What’s that got to do with Royal Weddings and Cup Finals you might well ask? Well, you see, Purcell wrote music for the big occasion and especially big national occasions – Royal Weddings, Coronations, celebrations of great victories – you name it, Purcell wrote music for it. There’s absolutely no doubt if Purcell were alive today then Harry and Meghan would have asked him to write the music for their wedding day and the Football Association would have chased him to compose something suitable to be played as Manchester United and Chelsea walked out onto the Wembley pitch for their big game. Purcell wrote music to reflect the nation’s joy, hopes, fears, aspirations and sorrows as the great national events of England unfolded; he was the man for the big occasion and in being so he wrote a some of the most glorious, evocative, achingly beautiful, seductive and long lasting of all English music.
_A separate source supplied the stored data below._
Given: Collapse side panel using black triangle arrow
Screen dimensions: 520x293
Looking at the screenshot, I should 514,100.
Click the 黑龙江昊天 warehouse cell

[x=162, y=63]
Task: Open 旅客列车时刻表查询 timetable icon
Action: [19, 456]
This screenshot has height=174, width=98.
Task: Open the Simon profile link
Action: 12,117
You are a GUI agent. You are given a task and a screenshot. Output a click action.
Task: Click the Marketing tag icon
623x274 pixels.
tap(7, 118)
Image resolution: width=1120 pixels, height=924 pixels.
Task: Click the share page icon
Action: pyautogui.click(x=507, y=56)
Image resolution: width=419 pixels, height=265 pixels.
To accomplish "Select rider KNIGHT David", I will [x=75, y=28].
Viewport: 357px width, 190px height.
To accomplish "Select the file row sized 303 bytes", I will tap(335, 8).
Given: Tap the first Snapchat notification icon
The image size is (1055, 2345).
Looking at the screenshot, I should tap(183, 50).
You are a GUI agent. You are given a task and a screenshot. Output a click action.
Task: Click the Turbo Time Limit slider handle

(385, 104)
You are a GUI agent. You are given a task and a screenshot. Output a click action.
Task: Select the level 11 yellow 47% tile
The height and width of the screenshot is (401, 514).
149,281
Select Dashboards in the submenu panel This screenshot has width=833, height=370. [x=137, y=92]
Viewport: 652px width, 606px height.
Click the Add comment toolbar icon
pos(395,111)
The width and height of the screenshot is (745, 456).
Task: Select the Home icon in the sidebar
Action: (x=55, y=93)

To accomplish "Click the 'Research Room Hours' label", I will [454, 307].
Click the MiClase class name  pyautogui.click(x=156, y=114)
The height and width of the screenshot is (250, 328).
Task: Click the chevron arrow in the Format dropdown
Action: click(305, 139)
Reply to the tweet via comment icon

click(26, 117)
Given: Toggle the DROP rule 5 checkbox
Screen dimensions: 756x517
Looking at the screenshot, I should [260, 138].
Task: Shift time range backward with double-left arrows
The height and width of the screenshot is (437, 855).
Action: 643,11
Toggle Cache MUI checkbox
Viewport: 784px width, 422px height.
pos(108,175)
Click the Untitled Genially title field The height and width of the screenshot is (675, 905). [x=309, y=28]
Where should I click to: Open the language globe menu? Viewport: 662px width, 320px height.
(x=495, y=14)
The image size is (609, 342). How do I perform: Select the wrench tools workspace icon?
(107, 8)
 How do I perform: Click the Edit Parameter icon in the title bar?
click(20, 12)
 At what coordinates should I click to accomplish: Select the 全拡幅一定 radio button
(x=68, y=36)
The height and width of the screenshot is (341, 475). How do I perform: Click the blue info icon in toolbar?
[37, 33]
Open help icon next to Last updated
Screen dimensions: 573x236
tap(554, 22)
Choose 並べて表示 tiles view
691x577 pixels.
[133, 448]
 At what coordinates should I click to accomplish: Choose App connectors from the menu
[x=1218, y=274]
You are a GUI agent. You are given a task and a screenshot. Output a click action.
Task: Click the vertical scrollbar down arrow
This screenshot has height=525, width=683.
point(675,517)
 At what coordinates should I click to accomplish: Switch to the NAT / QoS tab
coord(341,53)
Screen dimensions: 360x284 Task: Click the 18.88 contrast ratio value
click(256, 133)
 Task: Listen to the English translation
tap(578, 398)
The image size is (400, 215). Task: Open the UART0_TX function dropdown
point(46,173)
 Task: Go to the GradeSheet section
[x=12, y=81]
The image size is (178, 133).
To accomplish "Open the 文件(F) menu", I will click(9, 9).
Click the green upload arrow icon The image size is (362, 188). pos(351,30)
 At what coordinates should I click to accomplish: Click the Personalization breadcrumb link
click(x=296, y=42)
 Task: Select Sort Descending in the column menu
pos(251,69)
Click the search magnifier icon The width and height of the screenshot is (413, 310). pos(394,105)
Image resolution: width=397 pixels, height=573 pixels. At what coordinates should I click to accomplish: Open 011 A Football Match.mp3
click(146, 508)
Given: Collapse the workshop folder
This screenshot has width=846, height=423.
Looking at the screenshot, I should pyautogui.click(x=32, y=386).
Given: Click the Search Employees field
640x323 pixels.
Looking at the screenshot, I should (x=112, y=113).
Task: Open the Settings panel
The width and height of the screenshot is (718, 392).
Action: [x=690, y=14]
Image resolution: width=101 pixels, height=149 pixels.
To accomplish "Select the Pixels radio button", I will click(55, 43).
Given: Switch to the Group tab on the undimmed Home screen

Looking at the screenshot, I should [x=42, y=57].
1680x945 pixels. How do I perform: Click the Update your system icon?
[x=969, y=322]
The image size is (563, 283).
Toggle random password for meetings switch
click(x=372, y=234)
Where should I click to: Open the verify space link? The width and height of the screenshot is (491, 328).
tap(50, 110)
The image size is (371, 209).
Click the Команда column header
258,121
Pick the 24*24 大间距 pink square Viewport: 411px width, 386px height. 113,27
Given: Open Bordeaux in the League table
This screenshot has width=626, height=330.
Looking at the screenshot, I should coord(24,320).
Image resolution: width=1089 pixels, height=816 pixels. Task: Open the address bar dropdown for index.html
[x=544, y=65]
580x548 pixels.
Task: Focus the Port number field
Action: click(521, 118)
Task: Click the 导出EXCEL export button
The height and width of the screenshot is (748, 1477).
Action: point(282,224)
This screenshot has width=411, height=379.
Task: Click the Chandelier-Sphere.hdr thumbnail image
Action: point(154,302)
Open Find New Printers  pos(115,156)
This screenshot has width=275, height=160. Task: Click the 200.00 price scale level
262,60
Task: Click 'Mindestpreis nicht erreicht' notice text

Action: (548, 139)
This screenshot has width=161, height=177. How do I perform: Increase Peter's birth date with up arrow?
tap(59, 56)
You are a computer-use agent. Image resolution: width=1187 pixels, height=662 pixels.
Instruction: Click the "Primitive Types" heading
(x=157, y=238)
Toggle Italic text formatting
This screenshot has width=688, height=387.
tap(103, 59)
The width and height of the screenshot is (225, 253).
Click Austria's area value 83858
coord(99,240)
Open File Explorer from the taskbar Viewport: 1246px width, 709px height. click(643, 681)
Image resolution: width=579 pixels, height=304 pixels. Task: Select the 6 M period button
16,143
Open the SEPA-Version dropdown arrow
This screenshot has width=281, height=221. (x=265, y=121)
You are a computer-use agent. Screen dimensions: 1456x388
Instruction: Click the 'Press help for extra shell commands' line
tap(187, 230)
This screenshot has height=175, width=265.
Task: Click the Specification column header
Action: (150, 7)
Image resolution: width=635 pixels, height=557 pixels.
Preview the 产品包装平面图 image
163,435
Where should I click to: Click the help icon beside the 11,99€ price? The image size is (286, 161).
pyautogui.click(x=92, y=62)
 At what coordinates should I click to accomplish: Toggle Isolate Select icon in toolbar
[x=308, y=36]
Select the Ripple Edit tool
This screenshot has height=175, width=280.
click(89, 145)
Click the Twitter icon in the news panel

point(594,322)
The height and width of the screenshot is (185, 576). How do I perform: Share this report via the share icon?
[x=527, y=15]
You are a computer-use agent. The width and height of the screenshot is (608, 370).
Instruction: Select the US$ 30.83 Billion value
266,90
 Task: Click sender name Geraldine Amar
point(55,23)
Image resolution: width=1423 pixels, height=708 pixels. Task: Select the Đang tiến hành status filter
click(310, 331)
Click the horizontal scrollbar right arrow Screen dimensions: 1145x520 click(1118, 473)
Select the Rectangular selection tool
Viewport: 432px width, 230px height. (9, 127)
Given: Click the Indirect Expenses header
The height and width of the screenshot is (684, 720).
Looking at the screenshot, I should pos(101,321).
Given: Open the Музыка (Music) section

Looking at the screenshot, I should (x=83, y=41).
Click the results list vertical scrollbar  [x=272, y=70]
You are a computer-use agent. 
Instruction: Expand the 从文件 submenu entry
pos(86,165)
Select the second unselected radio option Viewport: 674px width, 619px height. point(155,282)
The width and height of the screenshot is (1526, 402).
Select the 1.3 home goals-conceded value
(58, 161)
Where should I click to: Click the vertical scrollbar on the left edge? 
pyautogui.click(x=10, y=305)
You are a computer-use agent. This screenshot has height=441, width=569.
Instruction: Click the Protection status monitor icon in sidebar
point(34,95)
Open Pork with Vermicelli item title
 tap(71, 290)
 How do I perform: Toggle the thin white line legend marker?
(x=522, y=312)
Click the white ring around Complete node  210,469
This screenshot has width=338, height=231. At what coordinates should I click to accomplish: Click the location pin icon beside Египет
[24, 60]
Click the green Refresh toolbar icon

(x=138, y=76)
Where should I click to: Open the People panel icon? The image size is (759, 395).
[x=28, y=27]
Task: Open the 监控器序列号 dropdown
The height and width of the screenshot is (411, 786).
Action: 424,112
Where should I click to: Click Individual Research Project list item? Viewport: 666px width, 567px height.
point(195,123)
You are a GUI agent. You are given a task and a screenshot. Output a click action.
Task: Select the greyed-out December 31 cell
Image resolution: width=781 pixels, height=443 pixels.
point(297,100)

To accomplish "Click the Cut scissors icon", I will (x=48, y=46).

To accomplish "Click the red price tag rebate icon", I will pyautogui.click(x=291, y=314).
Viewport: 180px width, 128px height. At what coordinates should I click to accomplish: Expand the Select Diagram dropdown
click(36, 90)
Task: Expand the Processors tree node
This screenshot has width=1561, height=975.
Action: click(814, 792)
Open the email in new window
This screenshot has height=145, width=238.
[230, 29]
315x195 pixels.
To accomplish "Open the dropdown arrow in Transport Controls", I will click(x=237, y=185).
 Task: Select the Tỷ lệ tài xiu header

In short, the music of Henry Purcell was written as a tribute to England, its great names, its common people, its proud history, its traditions, its great events and most of all as an acknowledgement of what it is to be English.

Purcell could not only write a good tune and rise to the occasion; his music – both in his day and still today – acknowledges and celebrates the feelings and aspirations of England as a people. To hear the music of Purcell, even today three centuries after his death, is to stand tall and puff out one's chest with pride - not because of great battles or victories won - but simply because what he composed spoke of the very best in mankind and England. And he did it with what one musicologist called “an unrivalled and exquisite sensitivity to the English language”. English poet Gerard Manley Hopkins as an introduction to his sonnet "Henry Purcell" wrote: "The poet wishes well to the divine genius of Purcell and praises him that, whereas other musicians have given utterance to the moods of man's mind, he has, beyond that, uttered in notes the very make and species of man as created both in English men and in all men generally”. Many would agree with Hopkins. Purcell’s opera, theatre, sacred and state music put him amongst the greats of western music in general and English music in particular. But there is more. His music is an integral and important part of the rich fabric of English history and, as such, is closely bound up with the nation’s sense of “Englishness”. Just as the music of Tchaikovsky or Rachmaninov is part of the national psyche of Russia, or Debussy and Fauré unapologetically “French” or Gershwin and Copland so clearly American so, too, with Purcell; his works are bound up with the feelings, the aspirations, the culture and, indeed, the history of England. To hear the music of Purcell is to hear England and all its glorious history, tradition, sorrows and dreams.
St Peter's Ruddington

So, why not come along to St Peter’s on Saturday evening (7.30 pm start) to enjoy "An Evening in the Company of Mr Henry Purcell".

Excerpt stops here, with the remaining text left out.